Servizio civile: Cnesc rinnova le cariche e guarda al futuro

L’assemblea della Conferenza nazionale enti servizio civile conferma alla presidenza Laura Milani. L’impegno: «Stabilizzare e garantire risorse per promuovere il cambiamento»

«In un momento storico caratterizzato dalla violenza, da un preoccupante aumento della povertà materiale e educativa, dalle disuguaglianze, da conflitti internazionali, abbiamo bisogno di investire risorse per continuare a costruire un’alternativa, per promuovere un cambiamento, per sostenere le nostre comunità. Per questo è urgente investire nel Servizio civile. Perché è un’opportunità formativa unica per i giovani e un antidoto alla violenza, uno strumento di coesione e inclusione, di promozione della pace positiva». Così Laura Milani, presidente del Cnesc, la Conferenza nazionale enti servizio civile, che in una nota fa il punto dei temi emersi durante l’assemblea dei soci tenutasi il 15 dicembre, giorno in cui si celebrava il 51° anniversario del riconoscimento dell’obiezione di coscienza al servizio militare e l’istituzione del Servizio civile. «Se tutti crediamo nel Servizio civile – e ci sono stati segnali positivi in tal senso da parte del governo, come dimostra la riserva di posti nei concorsi pubblici -, allora lo si deve stabilizzare ora continuando a garantire risorse adeguate. Noi siamo pronti fin da subito a mobilitarci con chiunque vorrà unirsi a questa doverosa richiesta di attenzione», ha aggiunto Milani.

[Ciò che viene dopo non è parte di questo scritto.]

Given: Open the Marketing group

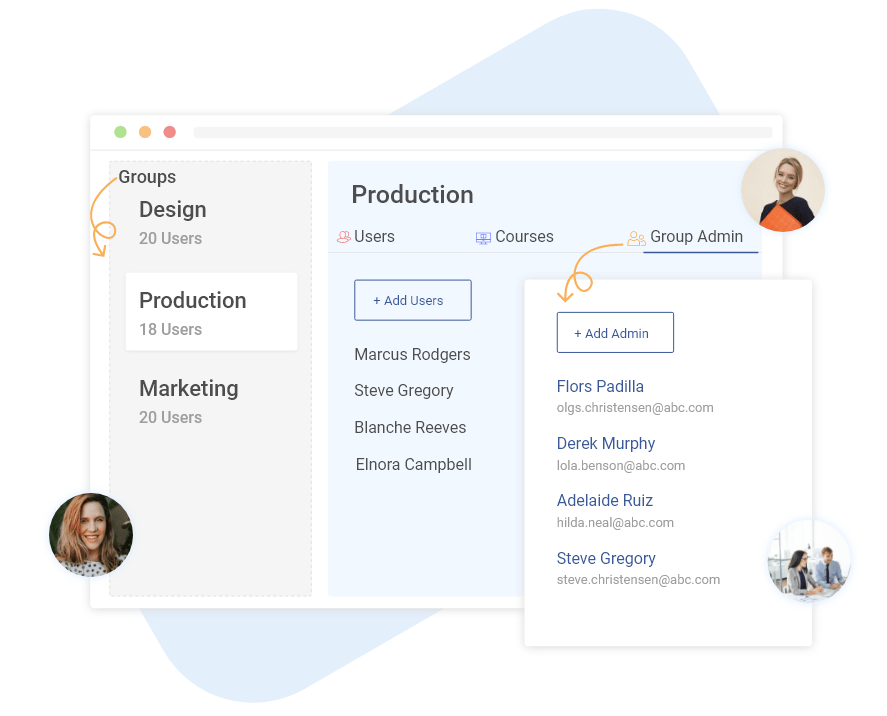Looking at the screenshot, I should point(189,400).
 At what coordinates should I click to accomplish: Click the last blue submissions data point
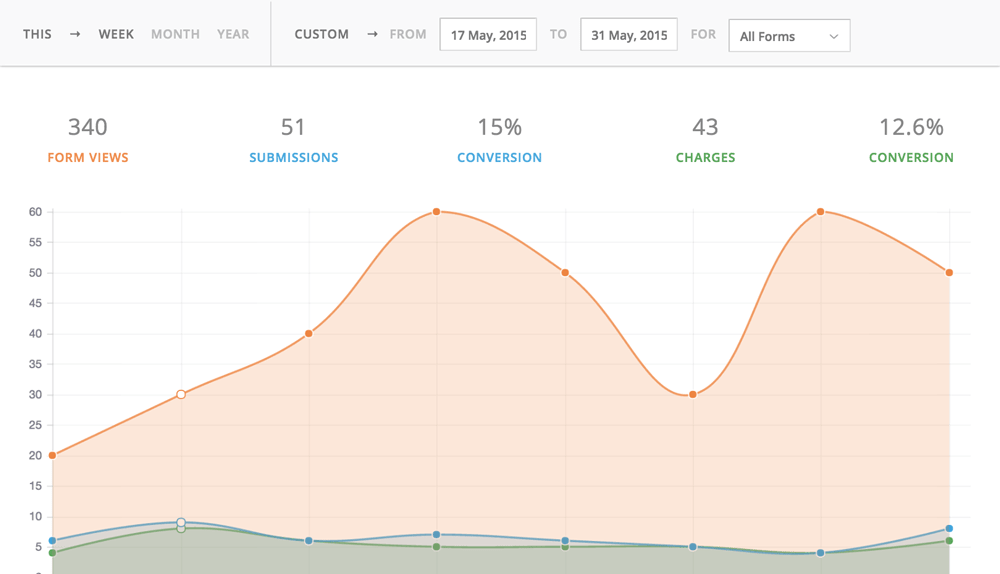coord(949,528)
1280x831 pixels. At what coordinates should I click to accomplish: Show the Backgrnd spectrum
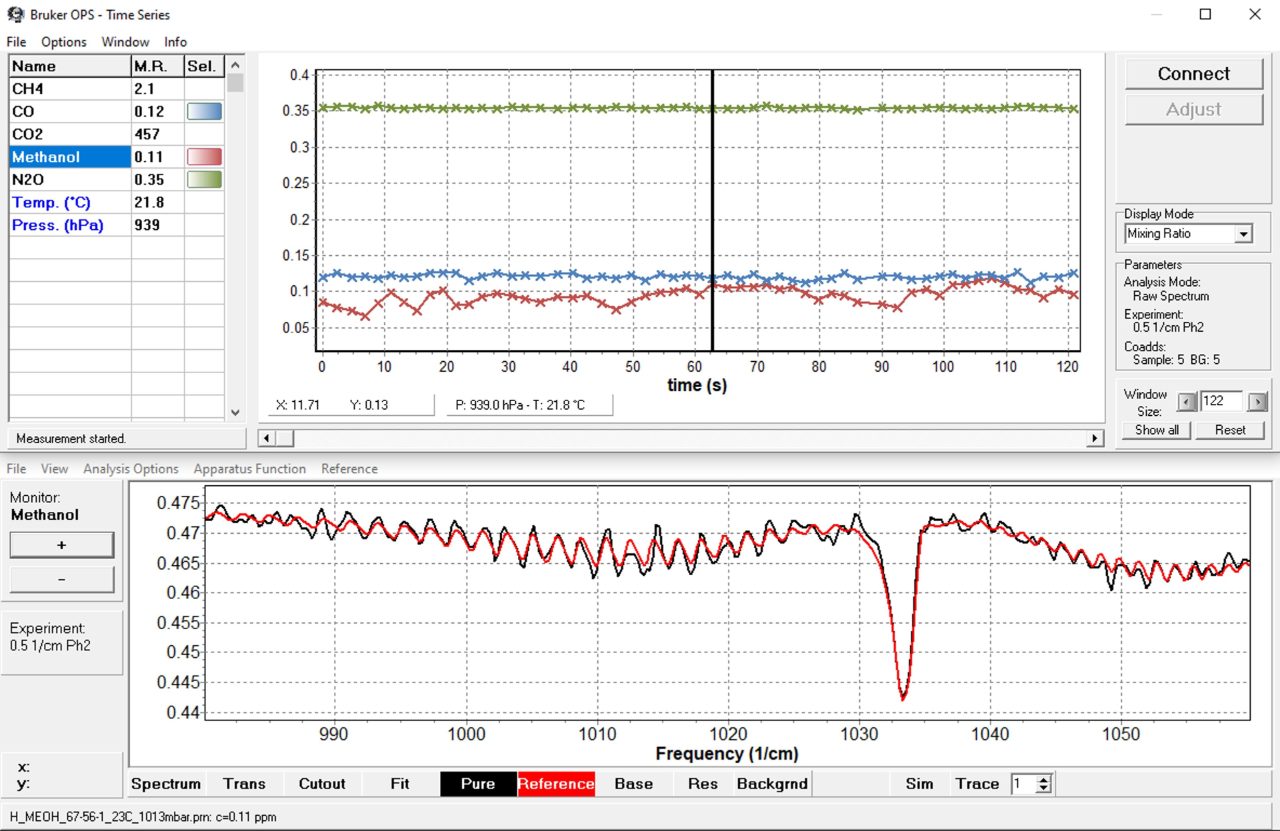(x=771, y=784)
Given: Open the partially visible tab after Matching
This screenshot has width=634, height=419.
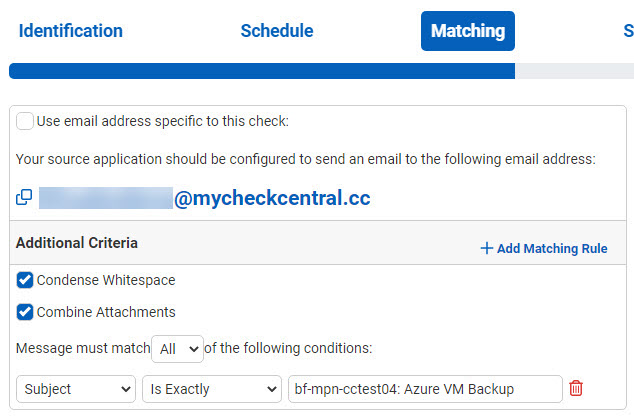Looking at the screenshot, I should tap(627, 31).
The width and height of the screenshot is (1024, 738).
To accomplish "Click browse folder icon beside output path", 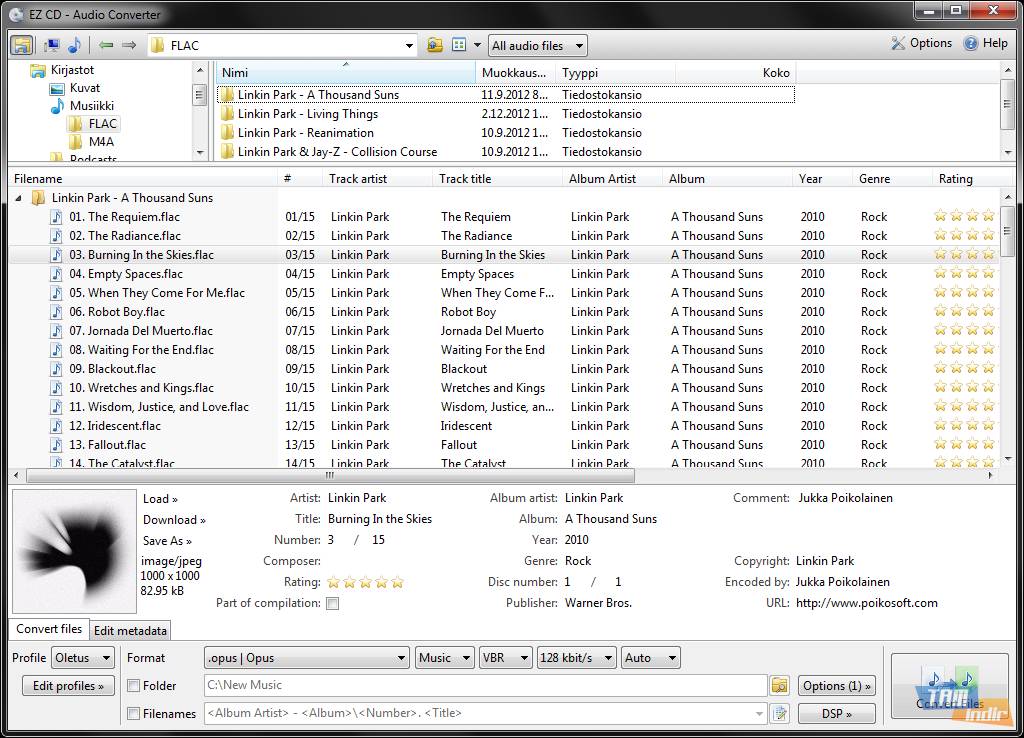I will pyautogui.click(x=780, y=685).
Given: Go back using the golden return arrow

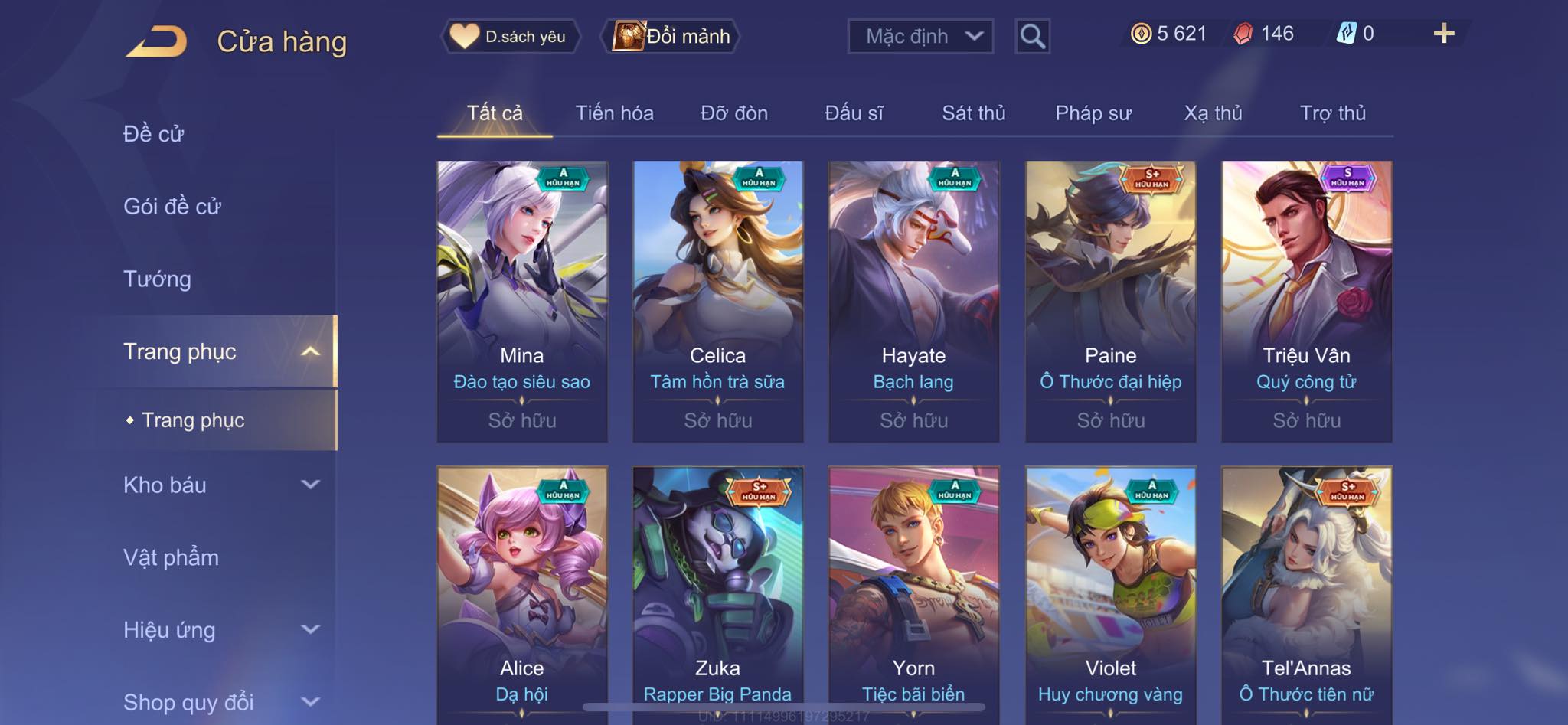Looking at the screenshot, I should (x=156, y=41).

Tra i punti all’ordine del giorno dell’assemblea Cnesc, anche il rinnovo delle cariche. L’assemblea ha riconfermato Laura Milani presidente, Rossano Salvatore vicepresidente e Mauro Perotti tesoriere; Corrado Franci, Massimiliano Patrizi e Roberto Alberti per il Collegio dei sindaci; nel Consiglio di presidenza ai riconfermati Sergio Giusti, Diego Cipriani, Primo Di Blasio, Sabrina Mancini, Bernardina Tavella, Claudia Barsanti, Paolo Bandiera si aggiungono Rosario Lerro, presidente Asc Aps, e Renato Cursi per Salesiani per il sociale.
 
Intanto preoccupa il futuro del Servizio civile. «Mentre a Pisa il Capo dipartimento annuncia l’imminente uscita del bando volontari per almeno 50mila posizioni – si legge nella nota – gli enti aderenti alla Cnesc hanno condiviso le preoccupazioni per il presente del Servizio civile che ha visto aumentare di poco le 45mila posizioni previste dal documento di programmazione finanziaria lasciando comunque fuori circa 30mila opportunità per i giovani. Ancora maggiore è la preoccupazione per il 2024, perché la legge di stabilità ha stanziato 143 milioni, appena sufficienti per avviare poco più di 20mila volontari».

Per la presidente Milani, «non ci resta che sperare che nel 2024 si recuperi qualche altra risorsa, ma anche se fosse non scioglierebbe comunque il vero nodo politico della questione e cioè: come dare stabilità al sistema e, quindi, come riuscire a parlare realmente di futuro e di uscita dalla precarietà?».